EVOLUTION OF ALTRUISM IN KIN‐STRUCTURED AND RANDOM SUBDIVIDED POPULATIONS

A. population structure favorable to the evolution of an altruistic trait is studied by Monte Carlo simulation. The model is based on a small‐scale nonindustrial human society but seems generalizable to other highly social mammals. Three hierarchical levels are recognized: 1) the ecologically isolated local group (hamlet) which may be composed of kin and/or unrelated individuals; 2) the deme (settlement) comprising several such groups which interbreed; and 3) the set of demes (metapopulation) among which gene flow occurs. The first two levels of the model are based on D. S. Wilson's structured deme concept; the third allows for gene flow among demes in the metapopulation and for the structured diffusion of alleles across a wider area than might be included within the scope of a single deme. The simulation models genetic drift by a process of hamlet formation which may be random, or variously kin‐structured. Hamlets may then become extinct based on a probability function of their gene frequencies. Individual selection within settlements is modeled deterministically, and gene flow among settlements is modeled as two‐dimensional steppingstone migration of random or kin‐structured groups.

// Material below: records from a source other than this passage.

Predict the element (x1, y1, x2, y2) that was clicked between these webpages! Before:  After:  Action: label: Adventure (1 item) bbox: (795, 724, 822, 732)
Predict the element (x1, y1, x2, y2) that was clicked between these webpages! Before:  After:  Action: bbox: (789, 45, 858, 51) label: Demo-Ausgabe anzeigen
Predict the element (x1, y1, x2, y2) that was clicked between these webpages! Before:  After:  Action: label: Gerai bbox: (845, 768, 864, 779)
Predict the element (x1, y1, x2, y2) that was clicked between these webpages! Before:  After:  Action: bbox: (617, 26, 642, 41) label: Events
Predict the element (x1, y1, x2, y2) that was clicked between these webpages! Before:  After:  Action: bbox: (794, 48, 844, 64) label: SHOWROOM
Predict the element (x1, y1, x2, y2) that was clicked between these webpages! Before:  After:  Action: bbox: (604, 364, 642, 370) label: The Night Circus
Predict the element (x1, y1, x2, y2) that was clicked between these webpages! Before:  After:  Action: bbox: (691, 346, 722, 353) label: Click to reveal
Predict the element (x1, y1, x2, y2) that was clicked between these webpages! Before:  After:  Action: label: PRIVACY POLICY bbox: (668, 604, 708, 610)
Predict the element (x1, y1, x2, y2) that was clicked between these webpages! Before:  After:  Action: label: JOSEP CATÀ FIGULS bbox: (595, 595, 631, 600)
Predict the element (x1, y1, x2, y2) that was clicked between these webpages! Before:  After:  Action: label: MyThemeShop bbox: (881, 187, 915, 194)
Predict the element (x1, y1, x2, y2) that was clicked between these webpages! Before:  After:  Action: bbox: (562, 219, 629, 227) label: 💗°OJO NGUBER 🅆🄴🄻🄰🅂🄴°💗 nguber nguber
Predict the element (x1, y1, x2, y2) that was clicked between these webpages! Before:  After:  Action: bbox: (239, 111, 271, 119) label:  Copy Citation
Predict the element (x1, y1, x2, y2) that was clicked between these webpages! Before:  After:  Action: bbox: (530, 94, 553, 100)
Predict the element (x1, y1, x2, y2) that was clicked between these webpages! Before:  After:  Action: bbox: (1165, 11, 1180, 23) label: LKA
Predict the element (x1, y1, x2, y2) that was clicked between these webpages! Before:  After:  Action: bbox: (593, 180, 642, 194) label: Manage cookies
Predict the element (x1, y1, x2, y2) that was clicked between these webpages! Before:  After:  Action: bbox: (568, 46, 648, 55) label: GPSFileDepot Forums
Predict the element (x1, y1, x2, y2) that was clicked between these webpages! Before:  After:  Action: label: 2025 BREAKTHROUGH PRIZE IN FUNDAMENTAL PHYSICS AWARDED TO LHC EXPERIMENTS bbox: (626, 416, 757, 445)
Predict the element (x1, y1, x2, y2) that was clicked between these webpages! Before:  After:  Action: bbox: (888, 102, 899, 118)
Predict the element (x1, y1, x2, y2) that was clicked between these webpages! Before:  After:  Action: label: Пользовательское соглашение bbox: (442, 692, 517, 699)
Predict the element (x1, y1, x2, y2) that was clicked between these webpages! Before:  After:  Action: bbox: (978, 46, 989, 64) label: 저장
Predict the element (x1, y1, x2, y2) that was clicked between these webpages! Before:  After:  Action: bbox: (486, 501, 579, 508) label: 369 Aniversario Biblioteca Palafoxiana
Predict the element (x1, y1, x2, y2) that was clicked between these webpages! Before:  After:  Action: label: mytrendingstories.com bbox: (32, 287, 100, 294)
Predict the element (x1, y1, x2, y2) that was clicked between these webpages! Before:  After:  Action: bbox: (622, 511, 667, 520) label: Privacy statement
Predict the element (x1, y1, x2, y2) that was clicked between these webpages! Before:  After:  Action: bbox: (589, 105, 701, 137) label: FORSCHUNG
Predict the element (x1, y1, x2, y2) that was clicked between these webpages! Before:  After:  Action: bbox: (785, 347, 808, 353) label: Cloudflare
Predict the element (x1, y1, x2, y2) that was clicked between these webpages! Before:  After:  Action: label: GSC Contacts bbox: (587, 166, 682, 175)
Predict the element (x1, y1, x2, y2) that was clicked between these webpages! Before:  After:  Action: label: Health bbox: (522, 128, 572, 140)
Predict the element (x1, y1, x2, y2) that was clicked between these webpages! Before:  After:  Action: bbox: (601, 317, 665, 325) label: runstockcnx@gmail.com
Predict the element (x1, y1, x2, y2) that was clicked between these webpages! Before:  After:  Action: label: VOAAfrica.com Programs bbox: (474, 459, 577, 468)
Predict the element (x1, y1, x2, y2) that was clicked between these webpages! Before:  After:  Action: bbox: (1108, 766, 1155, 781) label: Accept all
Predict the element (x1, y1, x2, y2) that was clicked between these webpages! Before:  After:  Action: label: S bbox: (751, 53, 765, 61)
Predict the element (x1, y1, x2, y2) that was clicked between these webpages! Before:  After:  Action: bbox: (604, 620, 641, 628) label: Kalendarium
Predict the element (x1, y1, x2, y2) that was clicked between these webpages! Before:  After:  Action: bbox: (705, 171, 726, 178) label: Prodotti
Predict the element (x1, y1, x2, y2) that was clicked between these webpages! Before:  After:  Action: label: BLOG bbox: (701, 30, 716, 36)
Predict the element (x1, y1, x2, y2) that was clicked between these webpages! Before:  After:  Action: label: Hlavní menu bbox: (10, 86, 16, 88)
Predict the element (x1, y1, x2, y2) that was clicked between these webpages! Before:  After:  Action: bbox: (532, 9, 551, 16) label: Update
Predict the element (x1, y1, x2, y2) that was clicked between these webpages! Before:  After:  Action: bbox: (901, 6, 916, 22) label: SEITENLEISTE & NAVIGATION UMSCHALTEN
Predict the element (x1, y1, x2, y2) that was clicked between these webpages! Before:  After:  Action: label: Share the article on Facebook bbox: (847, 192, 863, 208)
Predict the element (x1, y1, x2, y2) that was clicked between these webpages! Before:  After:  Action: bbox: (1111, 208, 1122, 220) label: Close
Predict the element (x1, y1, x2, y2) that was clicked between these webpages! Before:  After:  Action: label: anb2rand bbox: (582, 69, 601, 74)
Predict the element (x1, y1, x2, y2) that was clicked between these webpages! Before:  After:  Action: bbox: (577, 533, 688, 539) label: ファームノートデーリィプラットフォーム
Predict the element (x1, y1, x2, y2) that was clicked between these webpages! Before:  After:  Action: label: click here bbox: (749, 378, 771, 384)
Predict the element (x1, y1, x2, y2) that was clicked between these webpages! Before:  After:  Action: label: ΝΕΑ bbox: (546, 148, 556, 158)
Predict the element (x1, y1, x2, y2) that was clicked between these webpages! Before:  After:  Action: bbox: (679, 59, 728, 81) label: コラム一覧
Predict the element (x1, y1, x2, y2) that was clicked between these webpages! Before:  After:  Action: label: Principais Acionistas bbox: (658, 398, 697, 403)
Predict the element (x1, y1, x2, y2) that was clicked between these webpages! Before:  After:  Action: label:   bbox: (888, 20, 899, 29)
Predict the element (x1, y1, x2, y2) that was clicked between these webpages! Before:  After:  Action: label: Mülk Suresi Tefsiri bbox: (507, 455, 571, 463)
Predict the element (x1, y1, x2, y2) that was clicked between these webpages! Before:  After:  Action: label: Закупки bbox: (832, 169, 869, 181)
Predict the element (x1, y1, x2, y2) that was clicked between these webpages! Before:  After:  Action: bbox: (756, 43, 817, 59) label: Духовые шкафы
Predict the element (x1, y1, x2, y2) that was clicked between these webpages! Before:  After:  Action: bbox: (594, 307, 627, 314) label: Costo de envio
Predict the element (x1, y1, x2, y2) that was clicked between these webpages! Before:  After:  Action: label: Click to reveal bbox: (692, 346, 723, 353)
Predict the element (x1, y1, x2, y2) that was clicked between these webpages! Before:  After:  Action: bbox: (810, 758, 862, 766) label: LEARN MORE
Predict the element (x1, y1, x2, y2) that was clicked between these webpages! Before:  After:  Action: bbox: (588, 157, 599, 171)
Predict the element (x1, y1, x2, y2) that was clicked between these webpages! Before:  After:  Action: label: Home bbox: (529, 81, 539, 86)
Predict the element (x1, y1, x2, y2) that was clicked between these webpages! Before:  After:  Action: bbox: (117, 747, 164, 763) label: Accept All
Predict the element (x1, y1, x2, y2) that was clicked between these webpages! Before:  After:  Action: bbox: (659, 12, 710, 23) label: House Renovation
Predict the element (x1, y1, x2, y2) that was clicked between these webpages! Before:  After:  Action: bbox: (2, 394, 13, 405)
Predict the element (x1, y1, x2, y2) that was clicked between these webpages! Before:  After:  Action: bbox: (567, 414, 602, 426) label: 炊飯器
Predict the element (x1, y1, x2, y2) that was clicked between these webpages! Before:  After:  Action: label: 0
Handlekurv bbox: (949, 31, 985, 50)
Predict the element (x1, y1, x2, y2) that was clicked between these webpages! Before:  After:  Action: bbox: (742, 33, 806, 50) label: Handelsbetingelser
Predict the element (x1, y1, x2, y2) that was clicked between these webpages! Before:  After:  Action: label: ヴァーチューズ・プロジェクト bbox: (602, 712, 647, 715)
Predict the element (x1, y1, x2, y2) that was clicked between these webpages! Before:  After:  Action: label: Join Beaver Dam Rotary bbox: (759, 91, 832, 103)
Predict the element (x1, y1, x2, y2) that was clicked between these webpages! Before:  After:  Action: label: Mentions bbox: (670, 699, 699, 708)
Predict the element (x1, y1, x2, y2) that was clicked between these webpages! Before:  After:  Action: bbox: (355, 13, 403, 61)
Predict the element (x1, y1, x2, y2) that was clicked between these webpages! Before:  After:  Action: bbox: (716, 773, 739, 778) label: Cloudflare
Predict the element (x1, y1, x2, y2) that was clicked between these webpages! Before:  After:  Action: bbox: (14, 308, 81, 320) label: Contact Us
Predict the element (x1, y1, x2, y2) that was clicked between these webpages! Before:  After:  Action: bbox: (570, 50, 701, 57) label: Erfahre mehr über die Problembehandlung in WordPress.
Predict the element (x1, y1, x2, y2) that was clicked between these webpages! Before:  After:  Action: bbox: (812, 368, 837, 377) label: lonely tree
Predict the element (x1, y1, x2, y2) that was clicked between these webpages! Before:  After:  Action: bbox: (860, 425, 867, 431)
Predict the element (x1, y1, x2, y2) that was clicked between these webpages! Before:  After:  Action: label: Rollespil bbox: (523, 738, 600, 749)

Results of the simulations show that, with realistic values for group sizes, moderate extinction rate, and high rates of migration ( m > 27%), disadvantageous alleles ( s = 10% and 25%) may increase markedly due to differential hamlet extinction over the course of 50 generations. The greater the degree of kin‐structuring of founder groups, the higher the variance among hamlets and the faster the rate of increase of the allele for altruism. Nonetheless, even in some randomly founded groups, a clear increase in the altruism gene frequency occurred. It is also notable that kin‐structured group selection by hamlet extinction may be effective when the initial frequency of altruism genes is very low (average of one per deme) and among a relatively small number of demes (25). Thus the process of group extinction in a hierarchically structured population allows rapid increase of an allele for altruism under plausible demographic conditions.